= Written request =
Copy the listing word for word, beginning at its first line and ending with the line that contains "I will point(799,775).".

= Pointing records for text and elements =
- - -

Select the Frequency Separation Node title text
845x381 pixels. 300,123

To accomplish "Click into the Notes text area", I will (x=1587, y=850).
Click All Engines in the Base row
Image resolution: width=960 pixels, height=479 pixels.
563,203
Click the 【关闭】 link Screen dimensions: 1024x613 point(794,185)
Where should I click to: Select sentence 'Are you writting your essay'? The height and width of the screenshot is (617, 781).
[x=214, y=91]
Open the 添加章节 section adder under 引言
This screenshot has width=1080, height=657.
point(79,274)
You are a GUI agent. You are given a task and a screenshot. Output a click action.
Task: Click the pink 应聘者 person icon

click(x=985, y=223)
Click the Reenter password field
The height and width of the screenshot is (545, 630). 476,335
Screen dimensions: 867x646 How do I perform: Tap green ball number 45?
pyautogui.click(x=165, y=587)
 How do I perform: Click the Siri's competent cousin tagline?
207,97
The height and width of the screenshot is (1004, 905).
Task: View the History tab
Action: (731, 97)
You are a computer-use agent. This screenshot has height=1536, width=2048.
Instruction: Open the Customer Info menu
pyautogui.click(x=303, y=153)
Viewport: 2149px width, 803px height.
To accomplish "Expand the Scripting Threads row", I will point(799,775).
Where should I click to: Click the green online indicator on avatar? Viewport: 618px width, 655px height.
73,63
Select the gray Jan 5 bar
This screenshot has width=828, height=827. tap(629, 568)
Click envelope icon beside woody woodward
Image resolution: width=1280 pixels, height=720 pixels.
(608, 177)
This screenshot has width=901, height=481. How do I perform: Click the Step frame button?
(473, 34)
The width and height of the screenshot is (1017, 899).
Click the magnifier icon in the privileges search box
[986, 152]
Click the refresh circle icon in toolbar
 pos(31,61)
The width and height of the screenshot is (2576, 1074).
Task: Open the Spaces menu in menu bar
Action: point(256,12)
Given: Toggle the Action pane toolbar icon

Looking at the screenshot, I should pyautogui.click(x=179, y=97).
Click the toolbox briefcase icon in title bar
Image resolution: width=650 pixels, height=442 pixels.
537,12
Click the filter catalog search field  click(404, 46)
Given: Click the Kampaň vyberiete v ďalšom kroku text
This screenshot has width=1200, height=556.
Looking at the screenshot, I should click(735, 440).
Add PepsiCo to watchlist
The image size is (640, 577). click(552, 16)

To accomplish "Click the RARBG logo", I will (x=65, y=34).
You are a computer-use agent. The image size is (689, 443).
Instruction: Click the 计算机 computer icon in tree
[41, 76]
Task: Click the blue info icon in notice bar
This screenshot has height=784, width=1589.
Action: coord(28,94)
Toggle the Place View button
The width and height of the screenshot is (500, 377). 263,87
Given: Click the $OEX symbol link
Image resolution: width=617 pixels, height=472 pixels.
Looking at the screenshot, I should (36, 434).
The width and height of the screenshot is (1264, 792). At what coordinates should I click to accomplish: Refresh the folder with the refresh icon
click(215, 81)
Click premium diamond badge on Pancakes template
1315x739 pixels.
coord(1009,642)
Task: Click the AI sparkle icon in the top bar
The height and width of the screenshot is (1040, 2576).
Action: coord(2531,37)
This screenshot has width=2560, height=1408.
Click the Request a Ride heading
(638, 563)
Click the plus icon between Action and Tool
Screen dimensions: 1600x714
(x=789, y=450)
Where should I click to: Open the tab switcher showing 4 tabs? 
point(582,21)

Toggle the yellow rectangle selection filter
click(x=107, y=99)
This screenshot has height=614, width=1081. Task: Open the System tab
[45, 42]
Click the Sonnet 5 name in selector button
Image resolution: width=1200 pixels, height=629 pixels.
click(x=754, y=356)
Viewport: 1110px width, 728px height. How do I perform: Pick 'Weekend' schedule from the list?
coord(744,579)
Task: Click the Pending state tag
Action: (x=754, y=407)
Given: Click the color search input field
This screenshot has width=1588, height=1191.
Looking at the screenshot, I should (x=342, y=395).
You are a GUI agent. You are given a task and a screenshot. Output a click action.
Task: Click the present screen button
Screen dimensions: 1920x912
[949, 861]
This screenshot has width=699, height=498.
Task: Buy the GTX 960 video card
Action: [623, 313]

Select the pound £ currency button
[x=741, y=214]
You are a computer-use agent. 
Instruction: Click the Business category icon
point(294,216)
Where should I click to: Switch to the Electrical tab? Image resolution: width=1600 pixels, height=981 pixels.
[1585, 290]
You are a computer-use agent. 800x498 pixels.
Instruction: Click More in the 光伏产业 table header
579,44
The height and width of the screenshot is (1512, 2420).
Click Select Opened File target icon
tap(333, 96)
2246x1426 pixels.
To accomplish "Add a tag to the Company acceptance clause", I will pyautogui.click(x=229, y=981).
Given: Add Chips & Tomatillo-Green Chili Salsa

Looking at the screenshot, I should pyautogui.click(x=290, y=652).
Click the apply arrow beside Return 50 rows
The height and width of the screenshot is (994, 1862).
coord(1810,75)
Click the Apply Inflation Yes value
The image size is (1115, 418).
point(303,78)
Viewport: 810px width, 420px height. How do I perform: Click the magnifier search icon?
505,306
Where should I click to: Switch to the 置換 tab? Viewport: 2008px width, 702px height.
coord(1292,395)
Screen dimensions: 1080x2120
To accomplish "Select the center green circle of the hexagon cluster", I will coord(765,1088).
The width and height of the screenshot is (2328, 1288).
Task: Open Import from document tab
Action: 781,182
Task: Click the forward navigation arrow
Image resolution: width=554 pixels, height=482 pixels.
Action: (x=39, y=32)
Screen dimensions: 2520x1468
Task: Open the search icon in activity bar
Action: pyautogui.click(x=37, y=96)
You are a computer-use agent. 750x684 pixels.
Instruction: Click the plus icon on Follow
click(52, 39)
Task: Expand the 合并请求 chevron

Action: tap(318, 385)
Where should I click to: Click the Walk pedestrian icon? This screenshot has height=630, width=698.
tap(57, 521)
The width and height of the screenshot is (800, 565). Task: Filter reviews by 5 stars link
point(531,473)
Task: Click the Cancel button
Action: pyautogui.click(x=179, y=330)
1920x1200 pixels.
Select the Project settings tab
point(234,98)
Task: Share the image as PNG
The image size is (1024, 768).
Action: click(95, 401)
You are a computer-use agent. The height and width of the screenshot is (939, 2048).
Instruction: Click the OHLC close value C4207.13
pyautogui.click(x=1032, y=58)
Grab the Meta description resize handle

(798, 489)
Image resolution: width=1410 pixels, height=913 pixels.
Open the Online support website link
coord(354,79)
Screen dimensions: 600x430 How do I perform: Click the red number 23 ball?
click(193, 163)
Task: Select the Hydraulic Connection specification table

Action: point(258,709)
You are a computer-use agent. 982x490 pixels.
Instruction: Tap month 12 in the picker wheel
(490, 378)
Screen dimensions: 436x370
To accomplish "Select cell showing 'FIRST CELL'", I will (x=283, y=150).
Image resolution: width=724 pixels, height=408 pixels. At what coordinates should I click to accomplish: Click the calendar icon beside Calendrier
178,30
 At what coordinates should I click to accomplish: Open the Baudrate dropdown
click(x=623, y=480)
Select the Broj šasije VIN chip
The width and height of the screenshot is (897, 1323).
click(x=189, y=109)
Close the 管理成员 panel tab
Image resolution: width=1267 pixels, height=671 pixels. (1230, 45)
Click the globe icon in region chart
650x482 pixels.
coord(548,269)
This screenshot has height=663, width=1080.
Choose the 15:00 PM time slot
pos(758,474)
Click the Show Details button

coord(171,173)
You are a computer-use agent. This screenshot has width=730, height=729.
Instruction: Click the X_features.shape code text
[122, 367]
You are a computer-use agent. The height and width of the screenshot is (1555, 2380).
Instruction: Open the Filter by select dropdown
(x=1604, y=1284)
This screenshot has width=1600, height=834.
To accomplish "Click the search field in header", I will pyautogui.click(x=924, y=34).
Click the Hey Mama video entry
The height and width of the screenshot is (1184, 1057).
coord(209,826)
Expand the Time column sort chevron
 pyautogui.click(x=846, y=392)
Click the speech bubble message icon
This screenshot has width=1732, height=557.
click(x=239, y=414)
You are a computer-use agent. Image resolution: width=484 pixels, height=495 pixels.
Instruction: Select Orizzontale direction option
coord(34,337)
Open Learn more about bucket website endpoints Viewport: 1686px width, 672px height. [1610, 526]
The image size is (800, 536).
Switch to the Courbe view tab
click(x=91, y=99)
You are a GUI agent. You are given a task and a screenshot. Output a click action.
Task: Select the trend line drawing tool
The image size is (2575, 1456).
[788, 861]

- - -

= Result below =
Select the Frequency Separation Node title text
845x381 pixels. 300,123

To accomplish "Click into the Notes text area", I will (x=1587, y=850).
Click All Engines in the Base row
Image resolution: width=960 pixels, height=479 pixels.
563,203
Click the 【关闭】 link Screen dimensions: 1024x613 point(794,185)
Where should I click to: Select sentence 'Are you writting your essay'? The height and width of the screenshot is (617, 781).
[x=214, y=91]
Open the 添加章节 section adder under 引言
This screenshot has width=1080, height=657.
point(79,274)
You are a GUI agent. You are given a task and a screenshot. Output a click action.
Task: Click the pink 应聘者 person icon

click(x=985, y=223)
Click the Reenter password field
The height and width of the screenshot is (545, 630). 476,335
Screen dimensions: 867x646 How do I perform: Tap green ball number 45?
pyautogui.click(x=165, y=587)
 How do I perform: Click the Siri's competent cousin tagline?
207,97
The height and width of the screenshot is (1004, 905).
Task: View the History tab
Action: (731, 97)
You are a computer-use agent. This screenshot has height=1536, width=2048.
Instruction: Open the Customer Info menu
pyautogui.click(x=303, y=153)
Viewport: 2149px width, 803px height.
To accomplish "Expand the Scripting Threads row", I will point(799,775).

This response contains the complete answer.